Layla is hot and silky and drenched. And when her walls clamp down around my knuckles, I have to clench my teeth together. My dream woman squeezing on my fingers has me ridiculously close to coming in my pants like a horny teenager.
I remove my finger from her channel, bringing it to my mouth to get a taste of her. The sweet tang of her juices makes my head go light.
“Fuck. I love the way you taste and the sounds you’re making, Belle,” I rasp by her ear. “I love how you’re making such a mess on my hand. I love it how you say my name.” My other palm moves to her ass, squeezing the fleshy globe, holding her body against mine.
My entire body is throbbing. I’m in physical pain. My cock is harder than it’s ever been. My pulse has never sprinted this fast before. Wanting to be inside her is shaving years off of my life.
I want this moment—Layla clinging to me in my kitchen—I want it to last forever.
Yet still, there’s a part of me that’s doubting this whole thing. A battle between right and wrong rages on inside my head.
Ignoring my guilty conscience, I push forward. I don’t want to be the good guy right now. I don’t want to deprive myself anymore. Not tonight.
“I’m going to make you come now, Belle,” I grit out.
She whimpers. “Please…”
I sink a second finger inside her, curling against her silky walls in a way that makes her go feral.
Redness explodes across her cheeks. Her wetness gushes out like a river. Her grip on my biceps tightens, her fingernails piercing my skin. Layla rises onto her tiptoes, drawing closer and closer.
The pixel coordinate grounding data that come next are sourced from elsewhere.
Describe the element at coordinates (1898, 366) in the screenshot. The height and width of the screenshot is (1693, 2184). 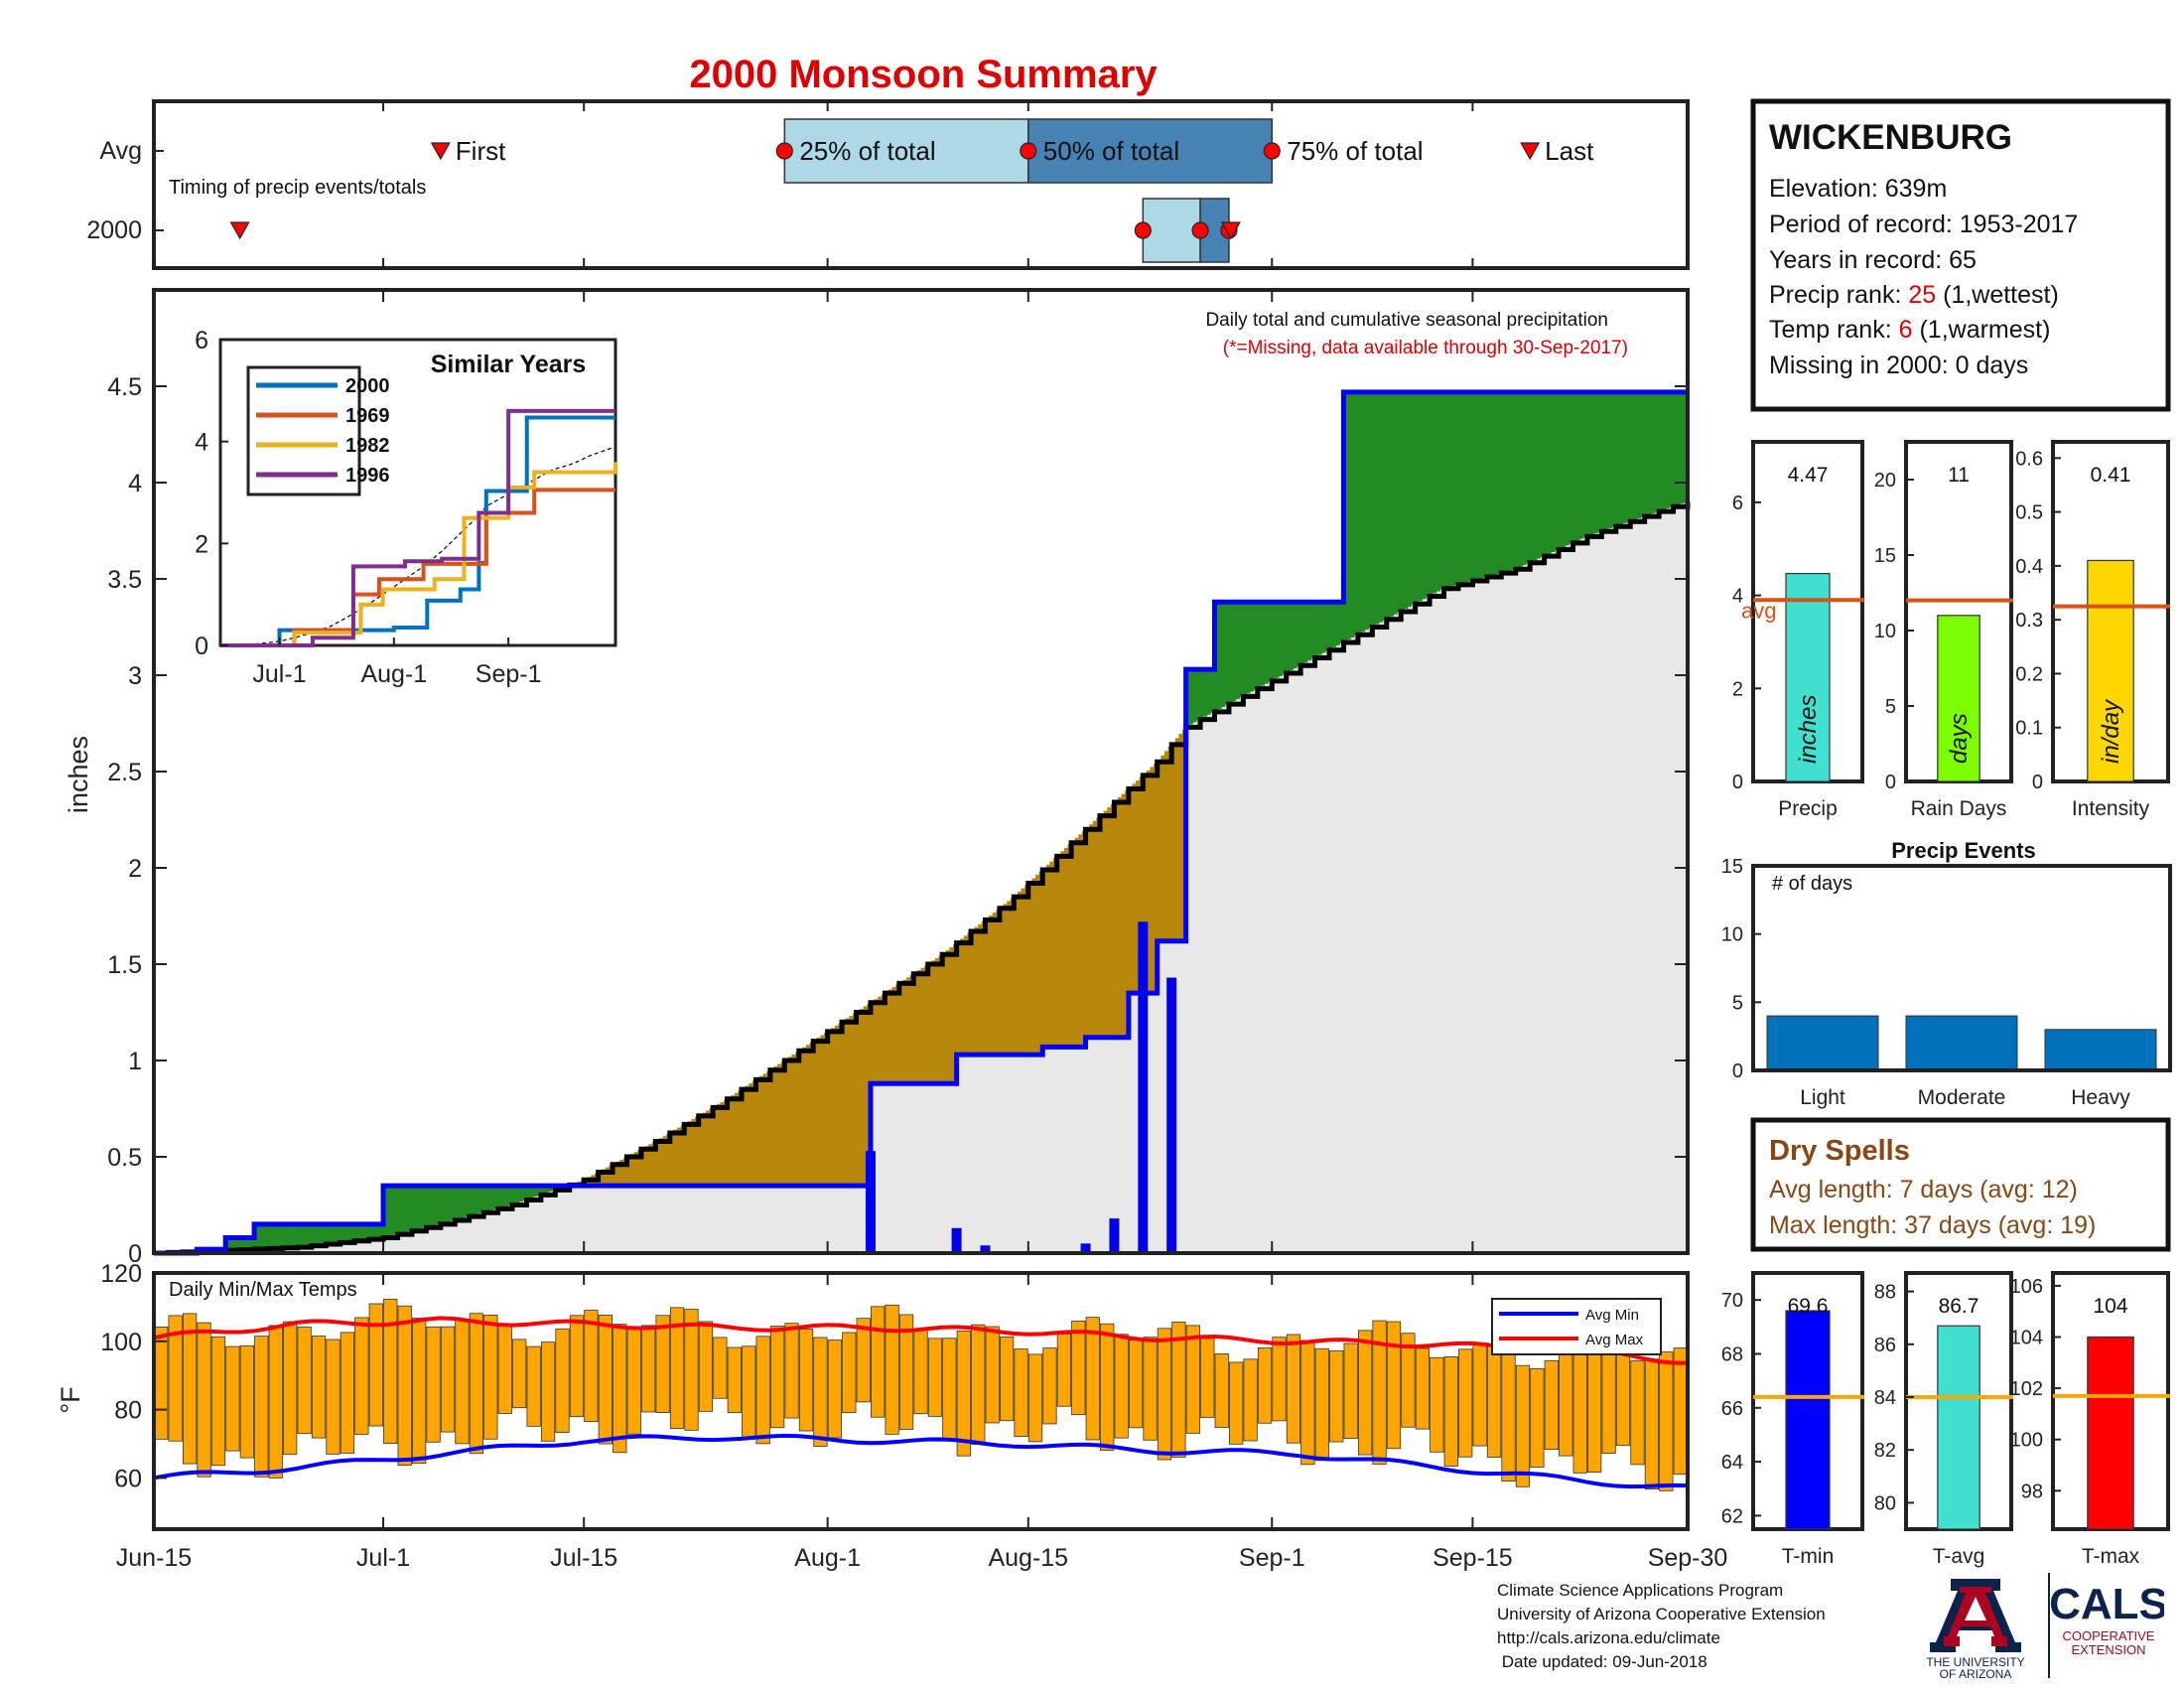
I see `station-missing: Missing in 2000: 0 days` at that location.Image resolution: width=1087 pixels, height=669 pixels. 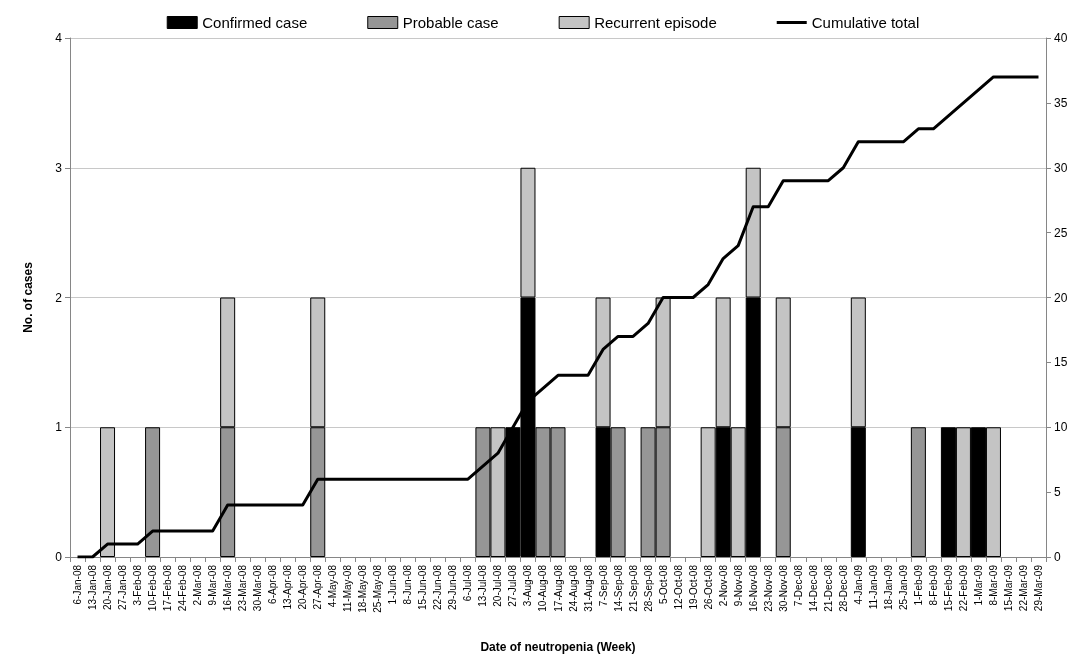 What do you see at coordinates (243, 588) in the screenshot?
I see `x-tick-label: 23-Mar-08` at bounding box center [243, 588].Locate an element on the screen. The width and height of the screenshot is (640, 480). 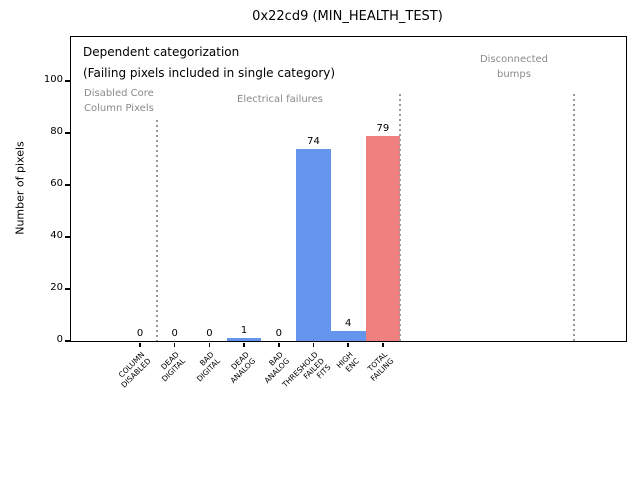
bar-value-label: 1 is located at coordinates (244, 331).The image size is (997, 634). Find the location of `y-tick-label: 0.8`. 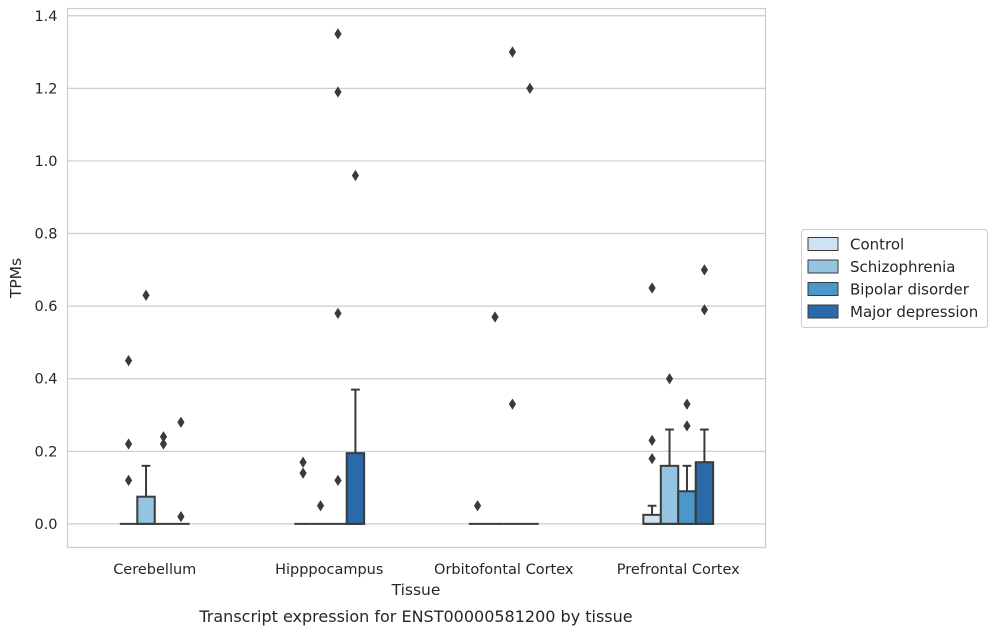

y-tick-label: 0.8 is located at coordinates (46, 235).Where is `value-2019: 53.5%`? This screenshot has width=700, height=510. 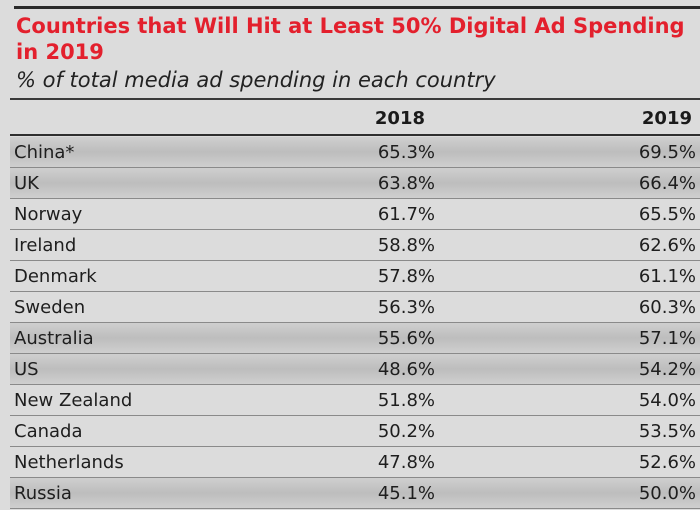
value-2019: 53.5% is located at coordinates (667, 432).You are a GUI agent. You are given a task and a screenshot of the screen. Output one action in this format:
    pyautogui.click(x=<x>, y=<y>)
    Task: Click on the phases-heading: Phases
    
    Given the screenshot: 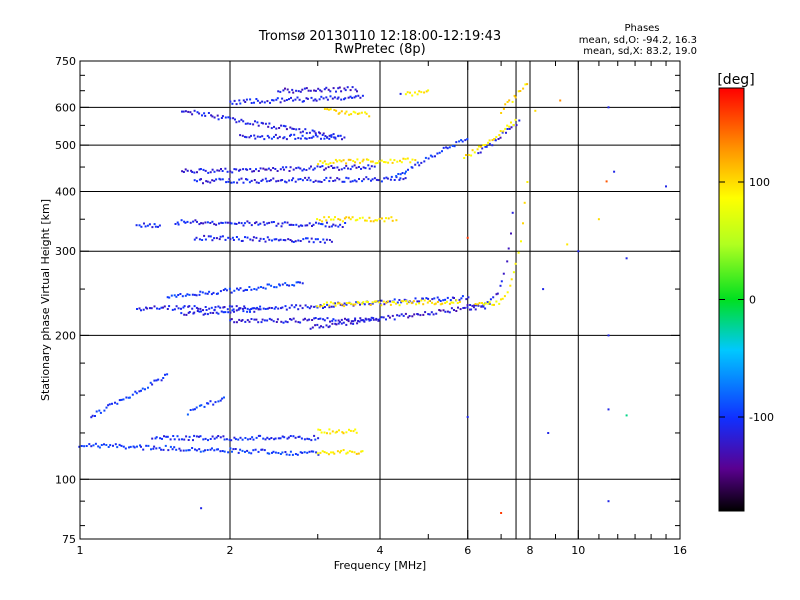 What is the action you would take?
    pyautogui.click(x=642, y=28)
But when she’s just a breath away from kissing me, I turn my head.
I drag my beard along her neck, dropping my forehead to her shoulder in defeat. My chest heaves as my fingers slip from inside her.
“Fuck,” I whisper. “I can’t…”
23
LAYLA
Archer’s sudden words are like a bucket of ice-cold water to the face.
My arms fling back quickly, removing themselves from where they’ve been wrapped around his shoulders like a love-starved puppy.
I can’t.
I’m so stunned by his rejection that my face is burning. In the worst of ways. In ways that even a bucket of ice water cannot subdue.
“O-o-o…okay,” I whisper, my eyes stinging. I’m already squirming out of his arms. Putting distance between me and Archer’s warm embrace, one slow step at a time. Any trace of arousal I was feeling earlier is gone now.
“That’s not…I…” he stammers. And I realize he’s probably just afraid to hurt my feelings. As usual. “I mean, I didn’t…I just…I’m sorry, Layla.”
I shake my head, not interested in hearing all his made-up niceties. All the excuses. All the ways that this man will try to let me down gently.
“It’s okay, Archer. Really.”
I don’t want to listen to him trying to shield me from the harsh reality.
Because on the inside, I already know the truth. Razor’s words rear their stupid heads. I hear my ex’s voice, yelling at me, reminding me that I’m ruined. That I’m used up. That I peaked a long, long time ago. That nobody will ever truly want me.
He was right.
Y’see? This is exactly why I didn’t want to put myself out there. This is why I hesitated even when it felt like Archer was giving signs that he might be interested in me. I should have never let my walls down.
“I’m sorry,” he says again.
I open my mouth to speak, pushing past the mountain-sized rock in my throat. “Good night, Archer.”